5. Use of Names. The Adviser shall not use the name of the Sub-adviser or any of its affiliates in any prospectus, sales literature or other material relating to the Trust or the Fund in any manner not approved prior thereto by the Sub-adviser; provided, however, that the Adviser may use the name of the Sub-adviser and its affiliates in any such material that merely refers in accurate terms to the Sub-adviser’s appointment hereunder. The Sub-adviser shall not use the name of the Trust or the Adviser in any material relating to the Sub-adviser in any manner not approved prior thereto by the Adviser; provided, however, that the Sub-adviser may use the name of the Adviser or the Trust in any material that merely refers in accurate terms to the appointment of the Sub-adviser hereunder.
6. Liability of the Sub-adviser. Absent willful misfeasance, bad faith, gross negligence, or reckless disregard of obligations or duties hereunder on the part of the Sub-adviser, the Sub-adviser shall not be liable for any act or omission in the course of, or connected with, rendering services hereunder or for any losses that may be sustained in the purchase, holding or sale of any security. Subject to the foregoing, nothing herein shall constitute a waiver of any rights or remedies that the Trust may have under any federal or state securities laws.
7. Limitation of Trust’s Liability. The Sub-adviser acknowledges that it has received notice of and accepts the limitations upon the Trust’s liability set forth in its Agreement and Declaration of Trust. The Sub-adviser agrees that any of the Trust’s obligations shall be limited to the assets of the Fund and that the Sub-adviser shall not seek satisfaction of any such obligation from the shareholders of the Trust nor from any Trust officer, employee or agent of the Trust.
8. Renewal, Termination and Amendment. This Agreement shall become effective immediately upon termination of the Previous Sub-Advisory Agreement. Unless sooner terminated, this Agreement shall terminate on the 150th day following the date on which the Previous Sub-Advisory Agreement terminates. This Agreement may be terminated at any time without payment of any penalty, by the Trust’s Board of Trustees or by a vote of a majority of the outstanding voting securities of the Fund upon ten days’ prior written notice to the Sub-adviser, by the Adviser upon sixty days' prior written notice to the Sub-adviser, by the Sub-adviser upon ninety days’ prior written notice to the Adviser, or upon such shorter notice as may be mutually agreed upon. This Agreement shall terminate automatically and immediately upon termination of the Management Agreement between the Adviser and the Trust. This Agreement shall terminate automatically and immediately in the event of its assignment. The terms “assignment” and vote of a majority of the outstanding voting securities” shall have the meaning set forth for such terms in the 1940 Act. This Agreement may be amended at any time by the Sub-adviser and the Adviser, subject to approval by the Trust’s Board of Trustees and, if required by applicable SEC rules and regulations, a vote of a majority of the Fund’s outstanding voting securities.
9. Confidential Relationship. Any information and advice furnished by either party to this Agreement to the other shall be treated as confidential and shall not be disclosed to third parties without the consent of the other party hereto except as required by law, rule or regulation. The Adviser hereby consents to the disclosure to third parties of investment results and other data of the Fund in connection with providing composite investment results and related information of the Sub-adviser.

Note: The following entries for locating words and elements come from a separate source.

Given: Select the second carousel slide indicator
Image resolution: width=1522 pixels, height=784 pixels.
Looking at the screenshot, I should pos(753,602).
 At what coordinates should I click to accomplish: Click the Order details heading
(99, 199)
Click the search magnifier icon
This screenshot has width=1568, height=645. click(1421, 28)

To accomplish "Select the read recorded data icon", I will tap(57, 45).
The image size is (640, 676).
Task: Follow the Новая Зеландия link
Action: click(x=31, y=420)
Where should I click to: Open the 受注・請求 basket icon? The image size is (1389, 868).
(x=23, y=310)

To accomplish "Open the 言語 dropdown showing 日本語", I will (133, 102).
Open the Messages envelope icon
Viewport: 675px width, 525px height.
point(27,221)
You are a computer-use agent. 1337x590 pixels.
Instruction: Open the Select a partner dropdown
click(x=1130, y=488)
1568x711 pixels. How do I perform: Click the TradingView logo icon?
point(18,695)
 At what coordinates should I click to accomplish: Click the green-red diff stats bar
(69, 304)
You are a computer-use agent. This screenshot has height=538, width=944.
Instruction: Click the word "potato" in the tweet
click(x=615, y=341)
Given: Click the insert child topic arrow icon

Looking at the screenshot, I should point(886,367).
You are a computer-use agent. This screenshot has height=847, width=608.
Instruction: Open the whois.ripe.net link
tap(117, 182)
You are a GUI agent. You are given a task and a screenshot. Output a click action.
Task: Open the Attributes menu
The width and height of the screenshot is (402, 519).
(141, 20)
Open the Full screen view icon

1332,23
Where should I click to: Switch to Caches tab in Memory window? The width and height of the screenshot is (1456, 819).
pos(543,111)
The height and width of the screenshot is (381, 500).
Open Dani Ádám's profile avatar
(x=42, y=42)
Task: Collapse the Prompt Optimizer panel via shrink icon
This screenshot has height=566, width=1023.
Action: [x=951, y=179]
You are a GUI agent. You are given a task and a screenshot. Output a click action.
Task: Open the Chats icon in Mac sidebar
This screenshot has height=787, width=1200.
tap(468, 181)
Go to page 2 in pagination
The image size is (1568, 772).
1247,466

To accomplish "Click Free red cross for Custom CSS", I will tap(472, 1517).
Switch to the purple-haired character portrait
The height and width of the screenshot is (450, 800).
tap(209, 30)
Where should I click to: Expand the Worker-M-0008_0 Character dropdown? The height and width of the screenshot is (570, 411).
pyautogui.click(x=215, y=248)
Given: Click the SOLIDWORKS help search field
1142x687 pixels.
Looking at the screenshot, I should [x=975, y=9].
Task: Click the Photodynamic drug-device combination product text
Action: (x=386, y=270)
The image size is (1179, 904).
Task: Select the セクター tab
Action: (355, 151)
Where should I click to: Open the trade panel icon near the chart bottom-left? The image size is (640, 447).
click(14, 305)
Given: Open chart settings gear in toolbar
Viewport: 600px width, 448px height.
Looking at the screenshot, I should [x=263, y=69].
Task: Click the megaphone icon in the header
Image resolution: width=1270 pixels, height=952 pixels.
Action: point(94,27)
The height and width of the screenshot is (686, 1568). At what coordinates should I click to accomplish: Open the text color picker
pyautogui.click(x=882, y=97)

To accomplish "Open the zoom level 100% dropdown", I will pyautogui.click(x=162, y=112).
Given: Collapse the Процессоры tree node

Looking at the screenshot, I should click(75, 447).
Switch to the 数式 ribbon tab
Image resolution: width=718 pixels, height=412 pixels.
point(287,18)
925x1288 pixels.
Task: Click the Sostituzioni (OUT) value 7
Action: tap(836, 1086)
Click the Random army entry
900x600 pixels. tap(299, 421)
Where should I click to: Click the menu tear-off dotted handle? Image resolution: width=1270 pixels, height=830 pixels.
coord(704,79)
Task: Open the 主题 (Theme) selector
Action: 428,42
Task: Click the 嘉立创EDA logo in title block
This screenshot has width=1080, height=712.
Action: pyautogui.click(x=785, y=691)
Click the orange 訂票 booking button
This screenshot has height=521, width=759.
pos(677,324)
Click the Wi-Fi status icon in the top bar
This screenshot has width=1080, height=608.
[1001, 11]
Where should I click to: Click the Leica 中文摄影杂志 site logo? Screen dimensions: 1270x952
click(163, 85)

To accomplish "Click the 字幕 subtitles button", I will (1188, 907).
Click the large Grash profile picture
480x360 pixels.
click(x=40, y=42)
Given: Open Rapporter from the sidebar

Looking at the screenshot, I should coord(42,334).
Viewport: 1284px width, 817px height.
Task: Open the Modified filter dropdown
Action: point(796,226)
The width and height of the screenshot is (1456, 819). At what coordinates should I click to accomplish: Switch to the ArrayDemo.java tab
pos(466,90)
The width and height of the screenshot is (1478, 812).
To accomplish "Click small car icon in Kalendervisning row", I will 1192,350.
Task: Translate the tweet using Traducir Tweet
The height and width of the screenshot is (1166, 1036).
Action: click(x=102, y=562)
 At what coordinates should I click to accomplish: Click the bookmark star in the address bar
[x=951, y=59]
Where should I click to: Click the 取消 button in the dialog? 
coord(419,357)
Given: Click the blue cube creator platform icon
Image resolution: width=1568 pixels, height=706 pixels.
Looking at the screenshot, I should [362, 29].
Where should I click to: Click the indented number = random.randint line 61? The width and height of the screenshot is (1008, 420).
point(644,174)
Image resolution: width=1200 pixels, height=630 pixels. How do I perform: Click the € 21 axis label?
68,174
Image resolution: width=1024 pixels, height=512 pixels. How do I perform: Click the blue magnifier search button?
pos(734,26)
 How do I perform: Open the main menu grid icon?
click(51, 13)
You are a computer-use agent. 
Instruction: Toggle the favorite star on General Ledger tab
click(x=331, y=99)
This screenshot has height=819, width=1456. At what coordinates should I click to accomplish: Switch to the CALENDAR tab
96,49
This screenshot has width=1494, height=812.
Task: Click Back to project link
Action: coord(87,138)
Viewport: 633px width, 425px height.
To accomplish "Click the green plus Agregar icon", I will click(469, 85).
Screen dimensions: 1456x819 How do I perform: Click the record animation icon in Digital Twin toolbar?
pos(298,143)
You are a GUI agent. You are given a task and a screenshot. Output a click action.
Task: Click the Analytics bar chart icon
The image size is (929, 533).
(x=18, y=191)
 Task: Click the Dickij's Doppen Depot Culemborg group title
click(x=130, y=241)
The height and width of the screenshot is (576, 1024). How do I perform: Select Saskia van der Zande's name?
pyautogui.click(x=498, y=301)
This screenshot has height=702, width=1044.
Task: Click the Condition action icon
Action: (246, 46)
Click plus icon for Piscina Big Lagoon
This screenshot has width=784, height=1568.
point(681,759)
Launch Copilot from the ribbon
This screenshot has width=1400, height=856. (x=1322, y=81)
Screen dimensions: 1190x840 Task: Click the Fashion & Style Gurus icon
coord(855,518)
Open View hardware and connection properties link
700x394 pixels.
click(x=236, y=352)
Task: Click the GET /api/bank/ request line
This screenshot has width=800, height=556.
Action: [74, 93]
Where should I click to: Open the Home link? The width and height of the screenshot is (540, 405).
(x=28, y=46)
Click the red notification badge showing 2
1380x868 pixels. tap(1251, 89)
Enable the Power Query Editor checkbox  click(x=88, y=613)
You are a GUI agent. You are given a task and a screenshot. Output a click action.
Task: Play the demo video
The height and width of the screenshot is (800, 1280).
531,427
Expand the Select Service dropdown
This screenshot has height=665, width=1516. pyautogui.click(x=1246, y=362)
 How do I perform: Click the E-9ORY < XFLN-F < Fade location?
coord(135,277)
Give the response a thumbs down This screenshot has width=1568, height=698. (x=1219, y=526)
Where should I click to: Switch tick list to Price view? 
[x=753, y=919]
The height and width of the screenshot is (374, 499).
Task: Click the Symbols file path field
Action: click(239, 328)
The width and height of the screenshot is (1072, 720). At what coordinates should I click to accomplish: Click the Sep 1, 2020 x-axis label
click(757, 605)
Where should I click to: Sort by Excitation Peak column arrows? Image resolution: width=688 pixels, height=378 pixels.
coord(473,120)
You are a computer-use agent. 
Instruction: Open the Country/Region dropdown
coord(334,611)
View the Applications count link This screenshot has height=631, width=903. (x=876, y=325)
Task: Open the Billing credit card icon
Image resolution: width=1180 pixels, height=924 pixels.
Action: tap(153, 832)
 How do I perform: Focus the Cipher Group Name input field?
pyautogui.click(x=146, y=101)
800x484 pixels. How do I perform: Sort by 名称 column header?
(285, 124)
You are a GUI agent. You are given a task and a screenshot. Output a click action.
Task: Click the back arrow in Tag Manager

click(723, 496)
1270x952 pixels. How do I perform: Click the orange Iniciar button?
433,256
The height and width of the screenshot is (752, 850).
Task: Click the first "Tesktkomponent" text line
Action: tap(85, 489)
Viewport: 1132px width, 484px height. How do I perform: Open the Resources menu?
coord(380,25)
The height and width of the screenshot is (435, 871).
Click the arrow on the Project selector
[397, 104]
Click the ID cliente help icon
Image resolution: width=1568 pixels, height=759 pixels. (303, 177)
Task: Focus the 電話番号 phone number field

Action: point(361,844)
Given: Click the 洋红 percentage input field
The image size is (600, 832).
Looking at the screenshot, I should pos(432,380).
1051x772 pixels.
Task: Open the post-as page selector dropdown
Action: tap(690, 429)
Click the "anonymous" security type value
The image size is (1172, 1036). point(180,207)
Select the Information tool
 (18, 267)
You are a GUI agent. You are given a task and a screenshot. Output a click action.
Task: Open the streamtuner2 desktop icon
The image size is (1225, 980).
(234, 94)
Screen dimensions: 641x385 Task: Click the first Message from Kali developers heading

10. Severability. If any provision of this Agreement shall be held or made invalid by a court decision, statue, rule or otherwise, the remainder of this Agreement shall not be affected thereby.
11. Miscellaneous. Each party agrees to perform such further actions and execute such further documents as are necessary to effectuate the purposes hereof. This Agreement shall be construed and enforced in accordance with and governed by the laws of the Commonwealth of Massachusetts. The captions in this Agreement are included for convenience only and in no way define or delimit any of the provisions hereof or otherwise affect their construction or effect. This Agreement may be executed in several counterparts, all of which together shall for all purposes constitute one Agreement, binding on the parties.
IN WITNESS WHEREOF, the parties have duly executed this Agreement as of the date first written above.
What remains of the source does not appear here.